Hakikatte ise insan için en değerli olan “Buğday” dır. Zira buğday olmasa yeryüzünde insanoğlu ne açlığını ne tokluğunu bilir. Esasen bu olayda geçen meyve elma değil "buğday ağacı" dır. Cennetteki buğday ağacı dünyaya ait olduğundan dolayı meyvelerinden yenmemesi gerekiyordu. Tabiî ki hayatımıza yön veren Allah Azze ve Celle Hazretleri Buğday tanesinden yiyen Adem babamızı cennetinden dünyada ki zillete gönderdiğinden bu yana  buğdayın peşinden yeryüzündeki tüm insanlar koşar oldu.

Bizler beş vakit namaz öncesi Allah Azze ve Celle Hazretlerinin huzuruna çıkmak için abdest alıp ön hazırlık yapıyoruz. Peki bu ön hazırlıkta ki abdest alma olayındaki hikmet nedir kısaca bir bakalım;

Bir gün Rahmet Peygamberi Efendimize (s.a.v) “Abdest nedir?” diye sorarlar. Efendimiz de, Allah Zülcelal Hazretleri Hazreti Adem’e buğday ağacından yememesini emrettiğini ama onun bu emre karşı gelip yiyince yıkanıp temizlenmeleri gerektiğini anlattı. Adem (a.s) ağaca baktığı için yüzünü yıkadı. Ona uzanıp dokunduğu için ellerini yıkadı. Ağaca yürüdüğü için ayaklarını yıkadı. Ağaçtan yediği için pişman olunca elini başına koydu, onun için başının üzerini yıkadı. Böylece bu dört yeri yıkamak biz insanlara farz oldu.  "Adem babamız işlediği günahları sebebiyle yıkadı ama biz sevap kazanmak için yıkıyoruz"

Unutmamak lazım ki; Kim ki namaz için yüzünü yıkarsa Allah Azze ve Celle Hazretleri ona Yusuf Peygamberin (a.s) güzelligini verir. Kim elini dirseklerine kadar yıkarsa Musa Peygamberin (a.s) makamına ulaşır ki elini çıkarınca bembeyaz olur ve defterini sağ elinden alır. Kim başını mesh ederse, kendisine insanların ve cinin saltanatı verilmiş olan Süleyman Peygamberin (a.s) makamına yetiştirir. Başını mesh edene şeref tacı giydirilir. Kim namaz için ayaklarını yıkarsa, Burak’a binen Efendimizin (s.a.v) mertebesine yetişir. Ayağını yıkayan kıyamette Rahmet Peygamberi Efendimizle (s.a.v) buluşmak için yürümez, binek üzerinde gider.

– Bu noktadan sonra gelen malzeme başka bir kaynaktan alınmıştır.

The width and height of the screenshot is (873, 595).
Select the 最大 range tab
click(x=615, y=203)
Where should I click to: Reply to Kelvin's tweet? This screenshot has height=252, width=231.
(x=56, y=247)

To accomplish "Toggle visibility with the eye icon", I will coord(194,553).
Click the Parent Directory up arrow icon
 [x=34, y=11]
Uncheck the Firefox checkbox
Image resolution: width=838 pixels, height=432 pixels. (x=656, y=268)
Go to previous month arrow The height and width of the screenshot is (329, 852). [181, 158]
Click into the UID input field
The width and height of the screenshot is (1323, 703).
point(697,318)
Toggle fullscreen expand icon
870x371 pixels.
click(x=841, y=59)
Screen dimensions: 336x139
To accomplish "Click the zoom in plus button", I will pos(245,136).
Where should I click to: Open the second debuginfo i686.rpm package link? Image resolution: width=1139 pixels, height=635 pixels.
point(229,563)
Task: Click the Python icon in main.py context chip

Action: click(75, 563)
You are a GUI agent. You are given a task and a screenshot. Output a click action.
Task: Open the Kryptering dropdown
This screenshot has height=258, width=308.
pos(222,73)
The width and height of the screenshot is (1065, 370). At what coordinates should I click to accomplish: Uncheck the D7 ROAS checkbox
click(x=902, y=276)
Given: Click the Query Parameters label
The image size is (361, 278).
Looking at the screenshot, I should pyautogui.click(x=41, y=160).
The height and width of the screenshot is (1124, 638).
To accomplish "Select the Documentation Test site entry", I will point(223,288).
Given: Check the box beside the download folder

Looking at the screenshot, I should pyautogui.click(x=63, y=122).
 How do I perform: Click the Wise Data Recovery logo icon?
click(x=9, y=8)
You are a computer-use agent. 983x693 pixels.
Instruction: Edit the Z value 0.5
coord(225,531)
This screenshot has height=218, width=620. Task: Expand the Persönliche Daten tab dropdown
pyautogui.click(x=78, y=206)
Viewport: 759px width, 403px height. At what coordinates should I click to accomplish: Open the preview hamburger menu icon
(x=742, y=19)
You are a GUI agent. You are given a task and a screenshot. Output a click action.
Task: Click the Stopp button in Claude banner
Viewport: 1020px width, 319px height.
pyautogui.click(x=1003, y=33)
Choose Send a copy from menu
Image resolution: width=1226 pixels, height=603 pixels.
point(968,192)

Kim abdestten sonra iki rekât Abdest Namazı kılarsa Allah Azze ve Celle Hazretleri onun bütün günahlarını affeder.

Yâ Rab bizi dûr eyleme muhabbeti Muhammedi’den

Nefse uydurup ayırma Şer-i şerif-i Ahmedi’den

Ne diyelim, gayret bizden yardım Yüceler Yücesinden.